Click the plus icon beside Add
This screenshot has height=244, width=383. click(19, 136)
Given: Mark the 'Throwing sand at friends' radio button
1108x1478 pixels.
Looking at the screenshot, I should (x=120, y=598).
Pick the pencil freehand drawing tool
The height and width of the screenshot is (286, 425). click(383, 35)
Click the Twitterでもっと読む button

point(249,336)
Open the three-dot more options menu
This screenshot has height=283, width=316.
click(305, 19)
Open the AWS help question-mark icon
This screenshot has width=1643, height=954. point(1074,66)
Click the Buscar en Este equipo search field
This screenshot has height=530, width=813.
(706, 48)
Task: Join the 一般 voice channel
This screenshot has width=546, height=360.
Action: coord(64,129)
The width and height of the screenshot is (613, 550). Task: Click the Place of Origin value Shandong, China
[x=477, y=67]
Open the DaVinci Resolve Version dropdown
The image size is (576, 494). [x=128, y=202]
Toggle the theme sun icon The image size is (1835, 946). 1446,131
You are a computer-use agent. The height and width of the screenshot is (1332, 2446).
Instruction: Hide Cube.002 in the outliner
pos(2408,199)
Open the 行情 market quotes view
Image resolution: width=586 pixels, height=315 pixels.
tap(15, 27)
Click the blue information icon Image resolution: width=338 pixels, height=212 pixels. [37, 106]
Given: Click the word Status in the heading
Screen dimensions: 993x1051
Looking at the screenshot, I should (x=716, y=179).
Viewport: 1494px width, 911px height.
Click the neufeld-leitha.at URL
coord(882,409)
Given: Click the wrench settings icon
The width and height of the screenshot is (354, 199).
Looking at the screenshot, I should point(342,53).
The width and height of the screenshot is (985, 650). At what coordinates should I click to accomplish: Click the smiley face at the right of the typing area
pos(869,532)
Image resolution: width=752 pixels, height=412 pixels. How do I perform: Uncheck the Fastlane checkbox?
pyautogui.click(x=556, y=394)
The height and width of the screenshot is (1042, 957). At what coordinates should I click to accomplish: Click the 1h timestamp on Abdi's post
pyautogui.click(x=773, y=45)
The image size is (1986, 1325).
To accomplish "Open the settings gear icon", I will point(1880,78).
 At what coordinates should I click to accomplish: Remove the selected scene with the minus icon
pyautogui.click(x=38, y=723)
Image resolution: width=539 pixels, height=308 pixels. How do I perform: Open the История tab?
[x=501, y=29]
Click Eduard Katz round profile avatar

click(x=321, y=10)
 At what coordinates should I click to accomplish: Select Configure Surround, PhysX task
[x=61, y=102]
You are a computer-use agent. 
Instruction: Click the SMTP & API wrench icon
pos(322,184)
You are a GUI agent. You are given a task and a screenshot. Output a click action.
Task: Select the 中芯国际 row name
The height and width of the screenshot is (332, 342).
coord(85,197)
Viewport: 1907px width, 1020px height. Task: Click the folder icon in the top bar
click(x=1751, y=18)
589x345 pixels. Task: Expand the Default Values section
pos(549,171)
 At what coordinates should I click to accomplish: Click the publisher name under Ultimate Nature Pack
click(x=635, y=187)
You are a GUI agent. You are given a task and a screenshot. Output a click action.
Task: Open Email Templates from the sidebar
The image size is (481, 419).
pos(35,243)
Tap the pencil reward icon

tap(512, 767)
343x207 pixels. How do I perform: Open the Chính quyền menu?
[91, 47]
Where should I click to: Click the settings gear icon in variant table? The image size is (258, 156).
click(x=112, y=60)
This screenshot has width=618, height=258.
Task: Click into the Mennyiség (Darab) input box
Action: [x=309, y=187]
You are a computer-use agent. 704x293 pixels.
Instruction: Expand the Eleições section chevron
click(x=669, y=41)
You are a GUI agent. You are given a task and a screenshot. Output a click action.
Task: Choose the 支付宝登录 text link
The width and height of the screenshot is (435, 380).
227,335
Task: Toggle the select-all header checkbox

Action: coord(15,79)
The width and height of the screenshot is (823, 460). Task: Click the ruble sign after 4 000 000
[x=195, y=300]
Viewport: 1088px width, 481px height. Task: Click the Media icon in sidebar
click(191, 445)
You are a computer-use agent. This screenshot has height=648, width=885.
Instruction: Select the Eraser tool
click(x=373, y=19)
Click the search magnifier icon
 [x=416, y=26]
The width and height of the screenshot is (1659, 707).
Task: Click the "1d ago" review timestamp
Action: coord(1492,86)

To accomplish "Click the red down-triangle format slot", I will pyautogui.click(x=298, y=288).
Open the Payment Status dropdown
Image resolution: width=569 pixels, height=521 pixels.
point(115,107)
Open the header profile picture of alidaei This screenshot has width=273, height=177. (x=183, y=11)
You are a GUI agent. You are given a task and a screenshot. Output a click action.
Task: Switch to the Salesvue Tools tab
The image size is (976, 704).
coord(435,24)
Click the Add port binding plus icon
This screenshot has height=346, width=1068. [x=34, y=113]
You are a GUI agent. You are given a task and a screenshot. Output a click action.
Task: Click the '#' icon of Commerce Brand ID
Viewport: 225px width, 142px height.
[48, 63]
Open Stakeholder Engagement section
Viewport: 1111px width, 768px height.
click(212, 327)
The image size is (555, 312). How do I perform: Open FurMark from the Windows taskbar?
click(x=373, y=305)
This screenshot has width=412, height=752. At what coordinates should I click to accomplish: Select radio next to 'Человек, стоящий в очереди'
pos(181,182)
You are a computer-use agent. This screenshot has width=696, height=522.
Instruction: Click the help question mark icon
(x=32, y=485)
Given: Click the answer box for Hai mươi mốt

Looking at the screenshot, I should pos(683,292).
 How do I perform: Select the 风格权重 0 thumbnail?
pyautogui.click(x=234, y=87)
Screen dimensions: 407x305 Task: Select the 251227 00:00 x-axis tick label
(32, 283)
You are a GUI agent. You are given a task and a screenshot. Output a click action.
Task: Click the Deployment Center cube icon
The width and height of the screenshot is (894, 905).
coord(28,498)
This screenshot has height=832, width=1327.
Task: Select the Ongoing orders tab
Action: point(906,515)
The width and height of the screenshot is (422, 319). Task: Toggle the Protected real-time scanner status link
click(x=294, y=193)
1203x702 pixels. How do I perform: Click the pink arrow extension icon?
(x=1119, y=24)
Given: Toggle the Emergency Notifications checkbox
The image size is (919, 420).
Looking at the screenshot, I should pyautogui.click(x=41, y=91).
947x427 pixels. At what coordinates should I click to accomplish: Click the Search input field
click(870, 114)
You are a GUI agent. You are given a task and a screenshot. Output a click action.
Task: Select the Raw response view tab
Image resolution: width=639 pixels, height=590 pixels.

○ ○ ○ ○ ○

TASK GOAL
Please reproduce all of the rows above word for word, from the first through the last.

WORKED SOLUTION
Click the plus icon beside Add
This screenshot has height=244, width=383. click(19, 136)
Given: Mark the 'Throwing sand at friends' radio button
1108x1478 pixels.
Looking at the screenshot, I should (x=120, y=598).
Pick the pencil freehand drawing tool
The height and width of the screenshot is (286, 425). click(383, 35)
Click the Twitterでもっと読む button

point(249,336)
Open the three-dot more options menu
This screenshot has height=283, width=316.
click(305, 19)
Open the AWS help question-mark icon
This screenshot has width=1643, height=954. point(1074,66)
Click the Buscar en Este equipo search field
This screenshot has height=530, width=813.
(706, 48)
Task: Join the 一般 voice channel
This screenshot has width=546, height=360.
Action: coord(64,129)
The width and height of the screenshot is (613, 550). Task: Click the Place of Origin value Shandong, China
[x=477, y=67]
Open the DaVinci Resolve Version dropdown
The image size is (576, 494). [x=128, y=202]
Toggle the theme sun icon The image size is (1835, 946). 1446,131
You are a computer-use agent. The height and width of the screenshot is (1332, 2446).
Instruction: Hide Cube.002 in the outliner
pos(2408,199)
Open the 行情 market quotes view
Image resolution: width=586 pixels, height=315 pixels.
tap(15, 27)
Click the blue information icon Image resolution: width=338 pixels, height=212 pixels. [37, 106]
Given: Click the word Status in the heading
Screen dimensions: 993x1051
Looking at the screenshot, I should (x=716, y=179).
Viewport: 1494px width, 911px height.
Click the neufeld-leitha.at URL
coord(882,409)
Given: Click the wrench settings icon
The width and height of the screenshot is (354, 199).
Looking at the screenshot, I should point(342,53).
The width and height of the screenshot is (985, 650). At what coordinates should I click to accomplish: Click the smiley face at the right of the typing area
pos(869,532)
Image resolution: width=752 pixels, height=412 pixels. How do I perform: Uncheck the Fastlane checkbox?
pyautogui.click(x=556, y=394)
The height and width of the screenshot is (1042, 957). At what coordinates should I click to accomplish: Click the 1h timestamp on Abdi's post
pyautogui.click(x=773, y=45)
The image size is (1986, 1325).
To accomplish "Open the settings gear icon", I will point(1880,78).
 At what coordinates should I click to accomplish: Remove the selected scene with the minus icon
pyautogui.click(x=38, y=723)
Image resolution: width=539 pixels, height=308 pixels. How do I perform: Open the История tab?
[x=501, y=29]
Click Eduard Katz round profile avatar

click(x=321, y=10)
 At what coordinates should I click to accomplish: Select Configure Surround, PhysX task
[x=61, y=102]
You are a computer-use agent. 
Instruction: Click the SMTP & API wrench icon
pos(322,184)
You are a GUI agent. You are given a task and a screenshot. Output a click action.
Task: Select the 中芯国际 row name
The height and width of the screenshot is (332, 342).
coord(85,197)
Viewport: 1907px width, 1020px height. Task: Click the folder icon in the top bar
click(x=1751, y=18)
589x345 pixels. Task: Expand the Default Values section
pos(549,171)
 At what coordinates should I click to accomplish: Click the publisher name under Ultimate Nature Pack
click(x=635, y=187)
You are a GUI agent. You are given a task and a screenshot. Output a click action.
Task: Open Email Templates from the sidebar
The image size is (481, 419).
pos(35,243)
Tap the pencil reward icon

tap(512, 767)
343x207 pixels. How do I perform: Open the Chính quyền menu?
[91, 47]
Where should I click to: Click the settings gear icon in variant table? The image size is (258, 156).
click(x=112, y=60)
This screenshot has width=618, height=258.
Task: Click into the Mennyiség (Darab) input box
Action: [x=309, y=187]
You are a computer-use agent. 704x293 pixels.
Instruction: Expand the Eleições section chevron
click(x=669, y=41)
You are a GUI agent. You are given a task and a screenshot. Output a click action.
Task: Choose the 支付宝登录 text link
The width and height of the screenshot is (435, 380).
227,335
Task: Toggle the select-all header checkbox

Action: coord(15,79)
The width and height of the screenshot is (823, 460). Task: Click the ruble sign after 4 000 000
[x=195, y=300]
Viewport: 1088px width, 481px height. Task: Click the Media icon in sidebar
click(191, 445)
You are a computer-use agent. This screenshot has height=648, width=885.
Instruction: Select the Eraser tool
click(x=373, y=19)
Click the search magnifier icon
 [x=416, y=26]
The width and height of the screenshot is (1659, 707).
Task: Click the "1d ago" review timestamp
Action: coord(1492,86)

To accomplish "Click the red down-triangle format slot", I will pyautogui.click(x=298, y=288).
Open the Payment Status dropdown
Image resolution: width=569 pixels, height=521 pixels.
point(115,107)
Open the header profile picture of alidaei This screenshot has width=273, height=177. (x=183, y=11)
You are a GUI agent. You are given a task and a screenshot. Output a click action.
Task: Switch to the Salesvue Tools tab
The image size is (976, 704).
coord(435,24)
Click the Add port binding plus icon
This screenshot has height=346, width=1068. [x=34, y=113]
You are a GUI agent. You are given a task and a screenshot. Output a click action.
Task: Click the '#' icon of Commerce Brand ID
Viewport: 225px width, 142px height.
[48, 63]
Open Stakeholder Engagement section
Viewport: 1111px width, 768px height.
click(212, 327)
The image size is (555, 312). How do I perform: Open FurMark from the Windows taskbar?
click(x=373, y=305)
This screenshot has width=412, height=752. At what coordinates should I click to accomplish: Select radio next to 'Человек, стоящий в очереди'
pos(181,182)
You are a computer-use agent. This screenshot has width=696, height=522.
Instruction: Click the help question mark icon
(x=32, y=485)
Given: Click the answer box for Hai mươi mốt

Looking at the screenshot, I should pos(683,292).
 How do I perform: Select the 风格权重 0 thumbnail?
pyautogui.click(x=234, y=87)
Screen dimensions: 407x305 Task: Select the 251227 00:00 x-axis tick label
(32, 283)
You are a GUI agent. You are given a task and a screenshot. Output a click action.
Task: Click the Deployment Center cube icon
The width and height of the screenshot is (894, 905).
coord(28,498)
This screenshot has height=832, width=1327.
Task: Select the Ongoing orders tab
Action: point(906,515)
The width and height of the screenshot is (422, 319). Task: Toggle the Protected real-time scanner status link
click(x=294, y=193)
1203x702 pixels. How do I perform: Click the pink arrow extension icon?
(x=1119, y=24)
Given: Toggle the Emergency Notifications checkbox
The image size is (919, 420).
Looking at the screenshot, I should pyautogui.click(x=41, y=91).
947x427 pixels. At what coordinates should I click to accomplish: Click the Search input field
click(870, 114)
You are a GUI agent. You are given a task and a screenshot. Output a click action.
Task: Select the Raw response view tab
Image resolution: width=639 pixels, height=590 pixels.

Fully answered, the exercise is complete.